- _Text section_:
The role of a data protection officer is to ensure that an organisation complies with the requirements set out by the General Data Protection Regulation (GDPR). They will oversee an organisation’s data protection strategy and implementation. Their roles and responsibilities are very clearly stipulated in GDPR and in some instances, organisations are required to appoint a DPO.

Companies that do not need to hire a DPO may choose to appoint a data protection lead or data protection manager instead. These roles have very similar responsibilities but they are not set out in law in the same way.

DPO responsibilities

A DPO is responsible for handling personal data correctly and in compliance with the law, and advising the organisation on how it should do the same. Their details are recorded and made available as part of the ICO registration process. There are many skills that a person must hold to become a data protection officer.

The role of a DPO should include:

  • Training organisation employees on data processing, what is expected of them under GDPR and data protection law and how they should comply.
  • Carrying out regular audits and assessments to ensure that all employees comply with GDPR and report any breaches or suspected breaches.
  • Providing advice and guidance in completing Data Protection Impact Assessments (DPIA). A DPIA is a mandatory process that assists organisations with identifying data processing risks and how to mitigate them, particularly where the processing is high risk.
  • Being a point of contact for individuals who make any requests regarding their personal data and their rights. This may also include being a voice for people with care and support needs to make sure they are heard and listened to.
  • Ensuring that due diligence is in place at all times and if there is a breach or a suspected breach, they should take a risk-based approach and notify the supervisory authority if required.
  • Providing support and advice to management and other employees and assist in monitoring internal compliance. A DPO should not take instructions on how to carry out their tasks relating to data processing and should only report to the highest level of management.
  • Maintaining comprehensive records of all the data processing activities carried out by the organisation. These should be made public on request.
  • Supporting business operations and data handling by understanding and preparing for any data challenges while keeping up with the organisation’s growth. They must know the industry well and be able to recognise the associated risks involved in collaborating with external companies.

- _Data provided_:
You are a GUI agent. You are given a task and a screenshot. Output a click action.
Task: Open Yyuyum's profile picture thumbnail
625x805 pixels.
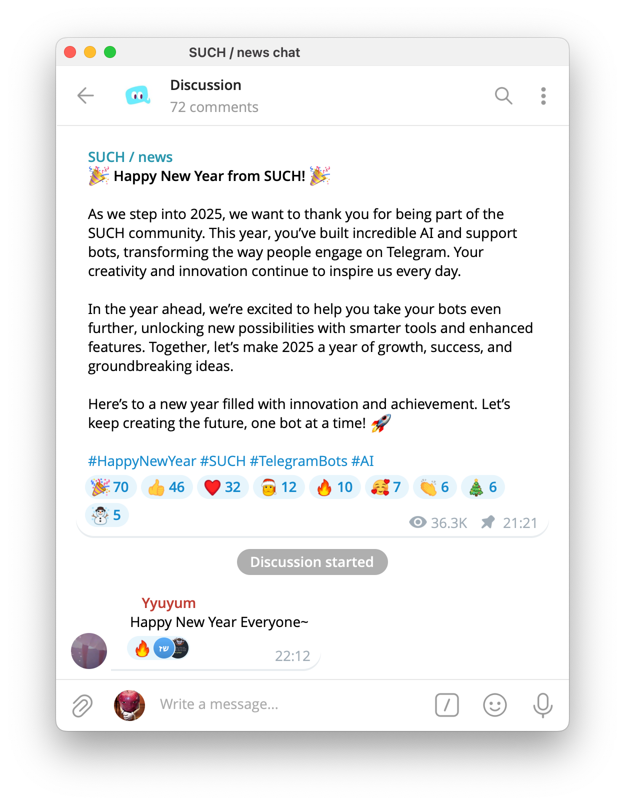(89, 651)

- _Brief 1_: Can you retype the passage on data protection officers between "DPO responsibilities" and "they should comply.", inclusive, word for word?
- _Brief 2_: How would you extend the piece on the DPO role past its final sentence, carrying it on from there?

- _Result 1_:
DPO responsibilities

A DPO is responsible for handling personal data correctly and in compliance with the law, and advising the organisation on how it should do the same. Their details are recorded and made available as part of the ICO registration process. There are many skills that a person must hold to become a data protection officer.

The role of a DPO should include:

  • Training organisation employees on data processing, what is expected of them under GDPR and data protection law and how they should comply.

- _Result 2_:
What are the challenges faced by DPOs?

As with any role, there are certain challenges that DPOs face. There is an increasing demand for DPOs in response to GDPR which has highlighted some obvious challenges in what has become a very data-driven economy. In a survey carried out by CPO Magazine, 471 data protection and privacy officers were asked about how they are responding to a post-GDPR world and what challenges they face. Large-scale data breaches happen far too regularly which also coincides with the public becoming increasingly more aware of their own data privacy rights. The role of a DPO is developing all the time and the tasks they are expected to complete are likely to increase. Some of the challenges Data Protection Officers face are:

  • Lack of available budget and resources: DPOs being under-resourced is very common and almost half of DPOs don’t have a dedicated privacy team which can be very problematic when you consider the number of operational tasks they have to carry out such as:
    • Developing systems and controls
    • Reporting and monitoring
    • Drafting key documents
    • Staff training
    • Managing Data Protection Impact Assessments
    • Handling Data Subject Access Requests
    • Dealing with data breaches

Having the responsibility of all of these tasks without a supportive team can be very challenging and unfortunately, it is something that many DPOs have to deal with.

  • According to the survey, 27% said that their main challenge was obtaining sufficient resources and budget.
  • Isolation: Even if a dedicated privacy team supports the DPO, they are still expected to work independently, and the workload can be overwhelming. A DPO must do everything from educating and training an organisation on privacy issues to interacting with local regulators and handling individual access requests. A possible solution is to ensure that a DPO can delegate and assign tasks to their team should they have one.
  • Lack of budget: 76% of companies had data protection and privacy departments of only 10 or fewer employees. This is an understandable result of organisational challenges.

How to become a data protection officer

A DPO is responsible for handling personal data correctly, and in compliance with the law, and they can be appointed as an existing employee of a company or be externally sourced. However, there are certain roles within an organisation that cannot take on the role of DPO as there is a potential conflict of interest. This would include anyone with a responsibility for determining how data is used within the organisation. For example, a Marketing Director will have a vested interest in decisions about personal data and how it is used for marketing purposes. This may lead to them not being objective enough to see the full risks associated with their proposed use of data.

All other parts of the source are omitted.